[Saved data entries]
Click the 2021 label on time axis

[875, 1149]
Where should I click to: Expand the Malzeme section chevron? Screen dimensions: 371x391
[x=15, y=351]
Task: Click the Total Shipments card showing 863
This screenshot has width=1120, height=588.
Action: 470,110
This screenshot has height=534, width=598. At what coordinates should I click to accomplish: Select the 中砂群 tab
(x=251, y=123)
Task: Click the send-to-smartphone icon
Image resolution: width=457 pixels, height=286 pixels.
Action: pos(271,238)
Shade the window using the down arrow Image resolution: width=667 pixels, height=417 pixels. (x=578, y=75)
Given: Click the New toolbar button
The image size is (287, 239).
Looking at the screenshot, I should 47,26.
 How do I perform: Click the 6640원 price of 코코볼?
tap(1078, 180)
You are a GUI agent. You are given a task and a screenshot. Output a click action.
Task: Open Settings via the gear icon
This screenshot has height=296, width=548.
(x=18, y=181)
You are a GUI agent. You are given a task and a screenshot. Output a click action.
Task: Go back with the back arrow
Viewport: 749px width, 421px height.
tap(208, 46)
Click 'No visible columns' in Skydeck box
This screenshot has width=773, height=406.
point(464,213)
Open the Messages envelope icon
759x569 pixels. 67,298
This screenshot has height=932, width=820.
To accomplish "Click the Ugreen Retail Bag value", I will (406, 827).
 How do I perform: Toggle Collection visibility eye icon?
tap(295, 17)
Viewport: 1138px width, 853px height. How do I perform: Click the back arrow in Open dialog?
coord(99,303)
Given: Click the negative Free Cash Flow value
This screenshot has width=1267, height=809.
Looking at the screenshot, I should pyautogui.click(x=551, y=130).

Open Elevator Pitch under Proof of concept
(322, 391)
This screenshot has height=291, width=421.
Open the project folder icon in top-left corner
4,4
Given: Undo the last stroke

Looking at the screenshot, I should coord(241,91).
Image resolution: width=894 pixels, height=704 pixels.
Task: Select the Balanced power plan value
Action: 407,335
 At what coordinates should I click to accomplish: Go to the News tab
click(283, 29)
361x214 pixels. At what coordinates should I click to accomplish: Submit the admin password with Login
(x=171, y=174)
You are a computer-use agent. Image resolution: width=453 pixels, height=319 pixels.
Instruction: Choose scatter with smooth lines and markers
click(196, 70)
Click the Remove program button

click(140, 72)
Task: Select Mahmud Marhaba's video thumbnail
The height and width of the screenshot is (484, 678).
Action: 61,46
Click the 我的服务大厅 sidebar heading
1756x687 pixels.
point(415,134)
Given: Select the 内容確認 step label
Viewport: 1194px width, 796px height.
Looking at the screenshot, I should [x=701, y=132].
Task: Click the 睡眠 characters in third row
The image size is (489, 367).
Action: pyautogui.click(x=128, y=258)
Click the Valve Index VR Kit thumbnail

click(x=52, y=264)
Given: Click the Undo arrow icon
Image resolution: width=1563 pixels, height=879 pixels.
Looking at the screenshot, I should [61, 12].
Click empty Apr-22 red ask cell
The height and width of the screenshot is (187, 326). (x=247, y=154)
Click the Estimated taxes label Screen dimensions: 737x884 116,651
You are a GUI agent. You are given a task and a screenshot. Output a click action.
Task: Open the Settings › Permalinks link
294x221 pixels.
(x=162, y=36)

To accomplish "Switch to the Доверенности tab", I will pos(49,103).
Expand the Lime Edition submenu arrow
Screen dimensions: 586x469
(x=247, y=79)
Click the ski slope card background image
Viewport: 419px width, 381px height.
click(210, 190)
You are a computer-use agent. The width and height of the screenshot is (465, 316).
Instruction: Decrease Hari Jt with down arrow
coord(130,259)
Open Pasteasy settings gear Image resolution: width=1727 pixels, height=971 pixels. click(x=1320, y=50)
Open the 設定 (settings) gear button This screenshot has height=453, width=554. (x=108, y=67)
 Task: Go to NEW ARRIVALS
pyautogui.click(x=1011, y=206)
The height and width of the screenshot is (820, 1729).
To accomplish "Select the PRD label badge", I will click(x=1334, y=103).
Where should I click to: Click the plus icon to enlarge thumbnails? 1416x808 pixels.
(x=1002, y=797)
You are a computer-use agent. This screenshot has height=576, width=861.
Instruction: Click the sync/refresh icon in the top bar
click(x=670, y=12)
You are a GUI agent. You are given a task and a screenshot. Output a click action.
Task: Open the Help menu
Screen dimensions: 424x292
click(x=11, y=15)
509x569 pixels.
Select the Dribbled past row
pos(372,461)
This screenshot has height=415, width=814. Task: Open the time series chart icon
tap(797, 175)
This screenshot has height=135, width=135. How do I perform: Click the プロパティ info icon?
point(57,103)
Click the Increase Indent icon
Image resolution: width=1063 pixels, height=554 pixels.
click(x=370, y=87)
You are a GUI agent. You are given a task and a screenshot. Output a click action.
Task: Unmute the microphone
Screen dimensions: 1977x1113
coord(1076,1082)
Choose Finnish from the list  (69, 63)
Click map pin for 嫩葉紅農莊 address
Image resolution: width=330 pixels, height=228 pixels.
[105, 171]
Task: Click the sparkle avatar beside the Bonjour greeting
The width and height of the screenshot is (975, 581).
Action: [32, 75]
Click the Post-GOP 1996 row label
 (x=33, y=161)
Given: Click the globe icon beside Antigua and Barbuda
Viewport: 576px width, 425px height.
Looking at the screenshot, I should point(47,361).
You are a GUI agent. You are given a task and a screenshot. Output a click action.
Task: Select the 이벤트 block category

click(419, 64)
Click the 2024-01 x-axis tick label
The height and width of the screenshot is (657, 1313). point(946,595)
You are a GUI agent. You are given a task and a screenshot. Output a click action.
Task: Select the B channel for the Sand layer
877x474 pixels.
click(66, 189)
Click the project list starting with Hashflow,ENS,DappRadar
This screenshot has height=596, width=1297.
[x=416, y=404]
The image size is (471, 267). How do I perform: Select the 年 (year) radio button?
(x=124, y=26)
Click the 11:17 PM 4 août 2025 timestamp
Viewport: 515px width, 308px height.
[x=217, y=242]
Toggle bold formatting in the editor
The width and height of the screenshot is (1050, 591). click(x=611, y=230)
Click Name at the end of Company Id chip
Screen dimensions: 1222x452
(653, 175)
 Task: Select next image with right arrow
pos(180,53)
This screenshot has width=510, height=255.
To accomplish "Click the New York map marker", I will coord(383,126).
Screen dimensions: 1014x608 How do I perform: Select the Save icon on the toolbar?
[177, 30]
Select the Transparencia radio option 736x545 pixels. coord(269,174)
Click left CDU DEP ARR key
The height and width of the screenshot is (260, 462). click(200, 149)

Stated problem: Can you recast the lines from the start of the records through the line containing "(x=18, y=181)", inclusive, as a JSON list of strings with one string per line and blank lines omitted?

Response below:
[
  "Click the 2021 label on time axis",
  "[875, 1149]",
  "Where should I click to: Expand the Malzeme section chevron? Screen dimensions: 371x391",
  "[x=15, y=351]",
  "Task: Click the Total Shipments card showing 863",
  "This screenshot has width=1120, height=588.",
  "Action: 470,110",
  "This screenshot has height=534, width=598. At what coordinates should I click to accomplish: Select the 中砂群 tab",
  "(x=251, y=123)",
  "Task: Click the send-to-smartphone icon",
  "Image resolution: width=457 pixels, height=286 pixels.",
  "Action: pos(271,238)",
  "Shade the window using the down arrow Image resolution: width=667 pixels, height=417 pixels. (x=578, y=75)",
  "Given: Click the New toolbar button",
  "The image size is (287, 239).",
  "Looking at the screenshot, I should 47,26.",
  " How do I perform: Click the 6640원 price of 코코볼?",
  "tap(1078, 180)",
  "You are a GUI agent. You are given a task and a screenshot. Output a click action.",
  "Task: Open Settings via the gear icon",
  "This screenshot has height=296, width=548.",
  "(x=18, y=181)"
]